Film Review
Yasujirô Ozu wrote the first script for
There Was a Father in 1937, shortly
after completing work on
The Only Son (1936), with which
it shares many similarities, notably its heartrending account of the
separation of a child and a self-sacrificing parent. Ozu was
unable to make the film at the time as he was conscripted into the
Japanese Army in September 1937 and spent the next two years stationed
in occupied China. On his return to Shôchiku studio in
1939, Ozu immediately began writing the script for
The Flavor of Green Tea over Rice,
but refused to make the film as he disagreed with several changes
required by the military censors. It was only after
The Brothers and Sisters of the Toda Family
(1941), his first significant commercial success, that Ozu was minded
to return to
There Was a Father,
although the script went through a substantial revision before it went
into production.
There Was a Father was the
closest that Ozu ever got to making a wartime propaganda film, although
its explicit propaganda content (a few patriotic songs) is minimal and
ended up being excised (and destroyed) by the US army censor after
WWII. What we have now is probably nearer to the film that Ozu,
left to his own devices, would have made - a home drama that pays lip
service to the military leaders' expectations with its emphasis on duty
and manly self-restraint, but one that never lets us forget the
incredible human cost that inevitably goes with such noble
self-sacrifice.
The Brothers
and Sisters of the Toda Family and
There Was a Father were the only
two films that Ozu completed during the Asia-Pacific War and whilst
neither strictly counts as a propaganda film both were favoured by the
military and were seen to promote wholesome Japanese values, filial
devotion being read as a metaphor for diehard patriotism.

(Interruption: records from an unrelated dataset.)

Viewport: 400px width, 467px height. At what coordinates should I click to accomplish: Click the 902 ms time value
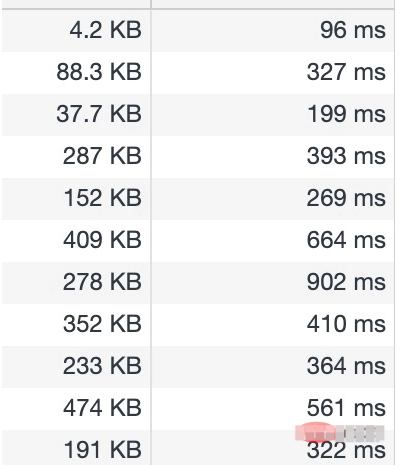(346, 282)
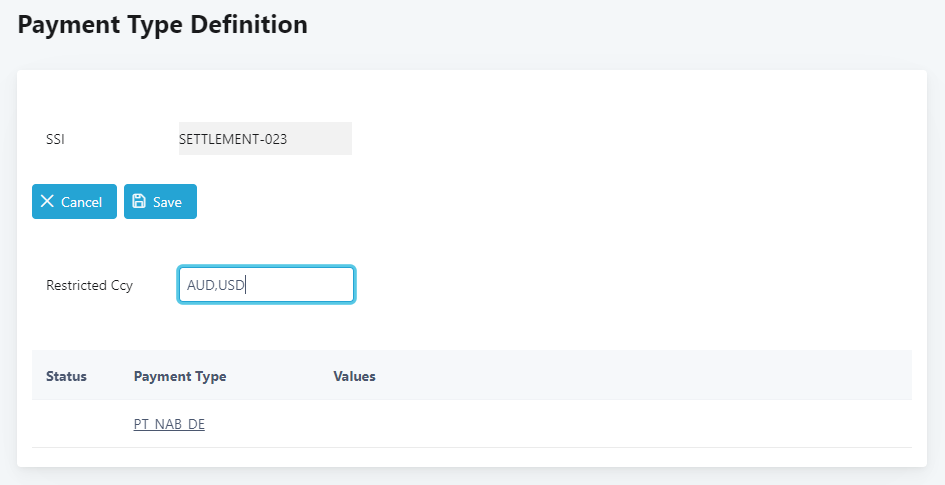Viewport: 945px width, 485px height.
Task: Sort by the Status column header
Action: (x=66, y=376)
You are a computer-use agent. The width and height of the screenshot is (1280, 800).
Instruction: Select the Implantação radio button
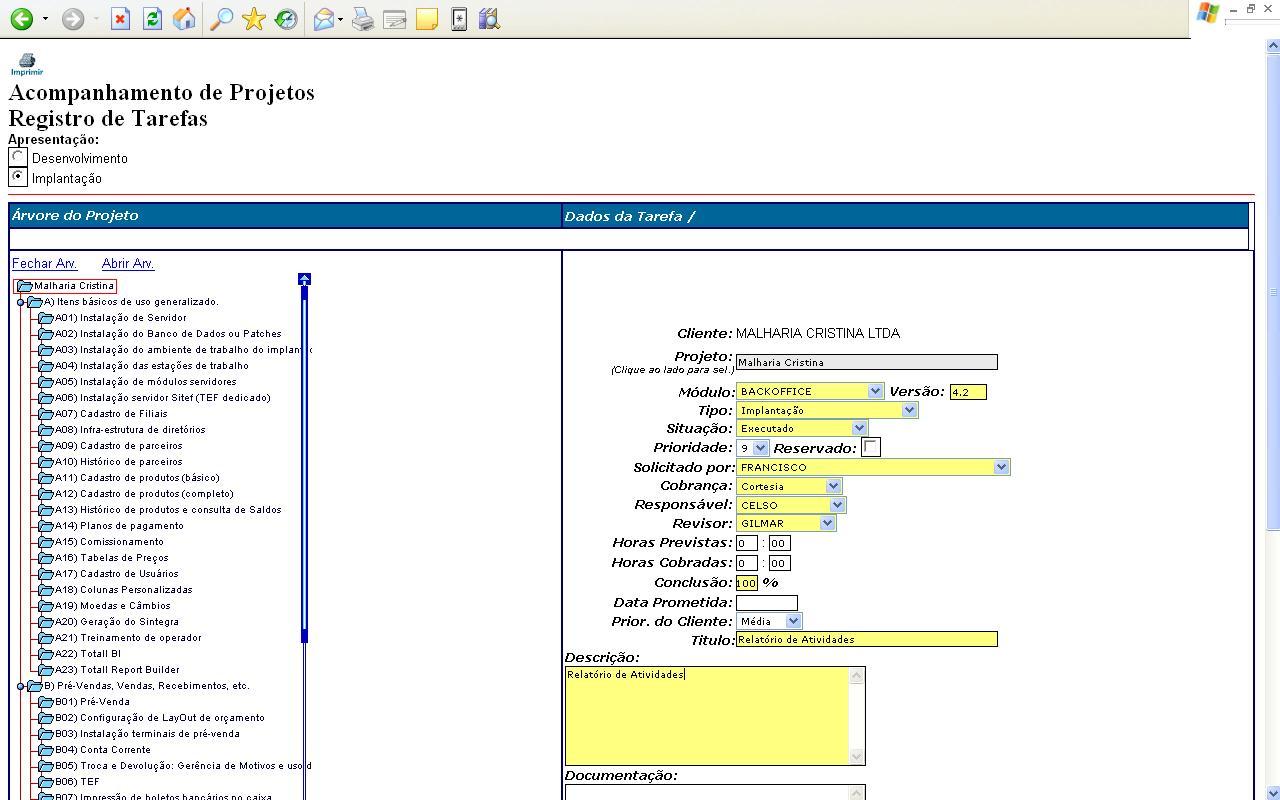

Ozu seldom took elements from his own life and plugged these directly
into his film, but there is an unmistakable autobiographical component
to
There Was a Father, which
adds to its uniqueness. Like the son depicted in the film, Ozu
was separated from his father at an early age and attended school in
his father's hometown (Matsusaka in Mie Prefecture) whilst his father
was away in Tokyo, earning money to support his family. For the
next ten years, Ozu hardly saw his father and was reared by his mother. The father-son
relationship figures strongly in a number of Ozu films but nowhere is
it explored with such depth, eloquence and heart-aching sincerity as in
There Was a Father, one of the
director's most personal and most powerfully moving films.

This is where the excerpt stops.